1. Field of the Invention
This invention relates to a method for producing a thin-film photovoltaic cell having a cell level integrated bypass diode and to the photovoltaic cell produced thereby; and, in particular, to a method which employs one or more chemical etchant(s) to separate a portion of a photovoltaic cell and, by appropriate electrical interconnection, to utilize the separated portion to define a bypass diode for a cell.
2. Description of the Art
A photovoltaic cell converts solar radiant energy (sunlight) incident thereon into electrical energy as the result of the photovoltaic effect. Of particular recent interest is the large-scale and cost-effective conversion of solar radiation into electricity using arrays of photovoltaic cells assembled into photovoltaic panels.
A typical first generation photovoltaic panel involves first producing a large number of photovoltaic cells from thinly sliced substrates of single or polycrystalline silicon. Cells approximately fifteen centimeters square (15 cm×15 cm) are cut from silicon wafers a few hundred microns in thickness and are connected electrically in series to form strings. Multiple strings are further connected in series or in parallel, arranged on a supporting glass pane, and encapsulated with polymeric resin and film to form a photovoltaic module. The module is usually provided with a frame to form the photovoltaic panel.
A second generation photovoltaic panel involves utilizing a thin-film of semiconductor material, for example hydrogenated amorphous silicon (a-Si:H), as the active photovoltaic material. The a-Si:H film is deposited on a supporting superstrate in a glow discharge of silane gas. Resulting thin-film silicon devices exhibit solar conversion efficiencies in excess of ten percent (10%). A unit cell and the tandem cell or multi-junction amorphous silicon solar cell can only provide a small output voltage of up to a few volts (a single junction ˜0.9 V; tandem junction ˜1.6V; multi-junction, depending upon the number of junctions, more than 2 V). So, a number of solar cells are typically electrically interconnected in series to produce working voltages.

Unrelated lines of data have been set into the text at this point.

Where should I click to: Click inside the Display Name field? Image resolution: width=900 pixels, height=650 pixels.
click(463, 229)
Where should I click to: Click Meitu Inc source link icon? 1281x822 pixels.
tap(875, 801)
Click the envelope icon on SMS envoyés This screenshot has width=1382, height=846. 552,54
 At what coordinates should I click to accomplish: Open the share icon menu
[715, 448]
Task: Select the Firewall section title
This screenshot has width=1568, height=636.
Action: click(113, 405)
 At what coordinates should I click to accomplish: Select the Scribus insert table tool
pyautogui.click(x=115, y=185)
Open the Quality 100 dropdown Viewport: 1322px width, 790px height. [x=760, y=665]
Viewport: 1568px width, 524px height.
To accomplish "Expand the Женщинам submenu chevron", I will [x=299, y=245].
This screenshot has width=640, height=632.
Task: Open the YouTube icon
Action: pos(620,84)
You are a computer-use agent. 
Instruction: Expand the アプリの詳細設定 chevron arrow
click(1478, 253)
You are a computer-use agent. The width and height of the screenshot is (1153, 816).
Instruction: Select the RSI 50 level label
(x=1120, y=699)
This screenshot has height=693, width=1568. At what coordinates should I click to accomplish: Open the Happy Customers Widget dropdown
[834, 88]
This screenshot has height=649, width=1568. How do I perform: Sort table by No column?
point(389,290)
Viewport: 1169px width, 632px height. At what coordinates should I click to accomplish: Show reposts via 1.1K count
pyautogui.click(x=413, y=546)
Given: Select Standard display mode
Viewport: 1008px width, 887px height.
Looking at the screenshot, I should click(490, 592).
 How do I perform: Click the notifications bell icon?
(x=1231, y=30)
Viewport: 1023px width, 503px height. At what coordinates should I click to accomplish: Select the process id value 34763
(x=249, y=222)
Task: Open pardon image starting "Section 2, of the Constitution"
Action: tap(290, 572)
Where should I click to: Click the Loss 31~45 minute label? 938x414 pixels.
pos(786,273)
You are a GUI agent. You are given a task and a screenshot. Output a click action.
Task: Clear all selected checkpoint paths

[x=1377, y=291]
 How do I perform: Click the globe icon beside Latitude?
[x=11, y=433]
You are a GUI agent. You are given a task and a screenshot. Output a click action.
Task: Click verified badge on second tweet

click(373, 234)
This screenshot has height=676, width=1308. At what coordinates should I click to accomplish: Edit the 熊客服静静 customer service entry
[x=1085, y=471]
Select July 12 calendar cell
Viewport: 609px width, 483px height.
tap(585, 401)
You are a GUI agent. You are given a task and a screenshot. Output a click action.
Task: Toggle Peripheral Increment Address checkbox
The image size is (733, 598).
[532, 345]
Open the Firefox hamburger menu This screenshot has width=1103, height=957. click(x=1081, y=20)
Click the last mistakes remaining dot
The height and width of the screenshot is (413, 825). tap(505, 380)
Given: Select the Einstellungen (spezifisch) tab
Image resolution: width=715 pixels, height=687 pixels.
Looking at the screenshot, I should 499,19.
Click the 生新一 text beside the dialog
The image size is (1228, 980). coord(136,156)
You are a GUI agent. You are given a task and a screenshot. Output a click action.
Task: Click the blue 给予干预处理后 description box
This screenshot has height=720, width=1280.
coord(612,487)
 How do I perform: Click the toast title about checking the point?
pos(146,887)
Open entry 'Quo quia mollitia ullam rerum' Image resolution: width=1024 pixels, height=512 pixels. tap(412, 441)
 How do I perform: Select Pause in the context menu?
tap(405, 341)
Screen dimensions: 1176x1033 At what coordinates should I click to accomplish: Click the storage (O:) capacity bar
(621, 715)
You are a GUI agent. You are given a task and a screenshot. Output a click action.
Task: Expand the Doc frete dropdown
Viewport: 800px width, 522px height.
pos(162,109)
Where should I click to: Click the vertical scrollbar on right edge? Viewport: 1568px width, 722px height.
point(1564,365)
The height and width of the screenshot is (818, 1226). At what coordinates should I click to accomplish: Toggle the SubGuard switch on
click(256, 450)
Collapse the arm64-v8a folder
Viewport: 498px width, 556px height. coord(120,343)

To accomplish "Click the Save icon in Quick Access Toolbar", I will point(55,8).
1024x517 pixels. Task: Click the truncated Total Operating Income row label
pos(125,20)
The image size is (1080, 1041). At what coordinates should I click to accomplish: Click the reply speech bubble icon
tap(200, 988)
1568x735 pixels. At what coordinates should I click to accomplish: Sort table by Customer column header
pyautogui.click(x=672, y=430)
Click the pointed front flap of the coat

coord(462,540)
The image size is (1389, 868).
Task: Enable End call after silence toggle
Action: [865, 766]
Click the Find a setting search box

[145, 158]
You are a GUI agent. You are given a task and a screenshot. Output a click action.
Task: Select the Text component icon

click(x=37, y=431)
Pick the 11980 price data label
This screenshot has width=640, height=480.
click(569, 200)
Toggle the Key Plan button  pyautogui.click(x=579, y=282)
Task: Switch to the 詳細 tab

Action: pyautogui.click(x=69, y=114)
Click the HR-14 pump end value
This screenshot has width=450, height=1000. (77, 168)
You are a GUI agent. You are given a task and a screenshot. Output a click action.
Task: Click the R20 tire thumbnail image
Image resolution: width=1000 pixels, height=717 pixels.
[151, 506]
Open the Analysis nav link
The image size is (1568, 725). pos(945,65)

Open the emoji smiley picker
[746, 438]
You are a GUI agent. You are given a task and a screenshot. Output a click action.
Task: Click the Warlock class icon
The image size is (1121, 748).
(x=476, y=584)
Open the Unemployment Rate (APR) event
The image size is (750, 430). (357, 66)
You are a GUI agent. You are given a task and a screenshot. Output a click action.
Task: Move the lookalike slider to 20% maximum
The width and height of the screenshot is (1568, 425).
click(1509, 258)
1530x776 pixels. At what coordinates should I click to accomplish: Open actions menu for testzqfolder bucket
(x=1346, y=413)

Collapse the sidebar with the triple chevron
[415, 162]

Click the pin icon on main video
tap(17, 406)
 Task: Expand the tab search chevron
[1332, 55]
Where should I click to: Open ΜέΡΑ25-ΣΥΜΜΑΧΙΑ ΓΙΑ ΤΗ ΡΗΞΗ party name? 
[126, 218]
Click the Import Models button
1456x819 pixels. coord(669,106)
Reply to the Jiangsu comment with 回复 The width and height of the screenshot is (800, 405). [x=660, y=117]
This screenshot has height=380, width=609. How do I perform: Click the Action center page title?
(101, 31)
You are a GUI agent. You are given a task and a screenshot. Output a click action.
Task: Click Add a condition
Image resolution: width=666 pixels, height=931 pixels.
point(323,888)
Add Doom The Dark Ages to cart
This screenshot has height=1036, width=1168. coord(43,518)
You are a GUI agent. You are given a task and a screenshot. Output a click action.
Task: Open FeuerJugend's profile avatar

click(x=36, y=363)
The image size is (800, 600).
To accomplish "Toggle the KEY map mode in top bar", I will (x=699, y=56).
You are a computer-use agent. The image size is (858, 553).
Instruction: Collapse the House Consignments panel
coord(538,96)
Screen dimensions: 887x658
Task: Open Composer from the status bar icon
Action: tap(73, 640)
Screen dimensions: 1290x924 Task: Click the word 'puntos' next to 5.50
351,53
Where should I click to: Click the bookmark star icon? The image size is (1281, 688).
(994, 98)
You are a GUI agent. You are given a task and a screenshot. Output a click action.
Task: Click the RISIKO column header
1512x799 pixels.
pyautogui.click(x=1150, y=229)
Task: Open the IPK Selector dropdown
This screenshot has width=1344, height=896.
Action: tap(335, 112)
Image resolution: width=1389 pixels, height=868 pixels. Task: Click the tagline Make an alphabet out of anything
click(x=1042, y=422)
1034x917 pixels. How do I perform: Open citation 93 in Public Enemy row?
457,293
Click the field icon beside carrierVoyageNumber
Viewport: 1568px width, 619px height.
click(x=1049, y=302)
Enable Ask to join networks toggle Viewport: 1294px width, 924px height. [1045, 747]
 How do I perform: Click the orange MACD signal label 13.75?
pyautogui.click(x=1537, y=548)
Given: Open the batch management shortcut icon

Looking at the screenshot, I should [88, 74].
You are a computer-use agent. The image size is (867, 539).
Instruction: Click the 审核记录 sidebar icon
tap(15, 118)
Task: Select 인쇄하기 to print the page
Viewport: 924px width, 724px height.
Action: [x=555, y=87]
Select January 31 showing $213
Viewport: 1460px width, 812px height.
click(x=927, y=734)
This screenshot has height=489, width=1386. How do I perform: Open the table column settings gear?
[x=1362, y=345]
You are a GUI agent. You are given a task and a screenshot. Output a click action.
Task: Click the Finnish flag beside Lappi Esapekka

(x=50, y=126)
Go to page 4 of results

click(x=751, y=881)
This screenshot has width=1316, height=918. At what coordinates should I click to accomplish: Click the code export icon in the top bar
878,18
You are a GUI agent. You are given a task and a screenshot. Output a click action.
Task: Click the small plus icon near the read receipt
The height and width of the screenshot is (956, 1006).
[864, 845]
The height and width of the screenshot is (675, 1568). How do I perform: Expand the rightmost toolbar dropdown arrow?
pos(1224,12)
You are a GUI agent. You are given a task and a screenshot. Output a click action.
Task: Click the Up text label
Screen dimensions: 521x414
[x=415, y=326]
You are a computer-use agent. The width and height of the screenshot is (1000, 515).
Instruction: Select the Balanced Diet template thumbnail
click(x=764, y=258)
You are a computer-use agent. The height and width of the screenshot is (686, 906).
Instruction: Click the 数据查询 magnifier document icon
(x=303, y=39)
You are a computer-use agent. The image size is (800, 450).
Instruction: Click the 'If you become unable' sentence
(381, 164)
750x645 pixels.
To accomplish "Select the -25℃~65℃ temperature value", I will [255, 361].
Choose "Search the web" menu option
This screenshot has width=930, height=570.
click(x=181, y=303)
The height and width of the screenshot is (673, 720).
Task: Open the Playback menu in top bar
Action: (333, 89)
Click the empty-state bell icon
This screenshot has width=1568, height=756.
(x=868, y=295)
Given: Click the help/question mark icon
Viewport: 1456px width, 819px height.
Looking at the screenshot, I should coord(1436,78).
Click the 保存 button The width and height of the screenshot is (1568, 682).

When all cells in an array are illuminated, each cell will be forward biased. However, if one or more of the cells is partially shaded or shadowed (i.e., not illuminated), such as by falling leaves, snow, or if there are physical differences in the cells such as caused by cell breakage, this mismatch in the properties of interconnected cells can create operating problems for series connected solar cells. This mismatch of different cell in output can dramatically decrease the output current of the entire module, and in some cases the mismatched unit cell merely functions as a load to cause heat generation or reverse bias. The excess heat or the strong reverse bias voltage may permanently damage the unit cell or possibly melt the encapsulate material.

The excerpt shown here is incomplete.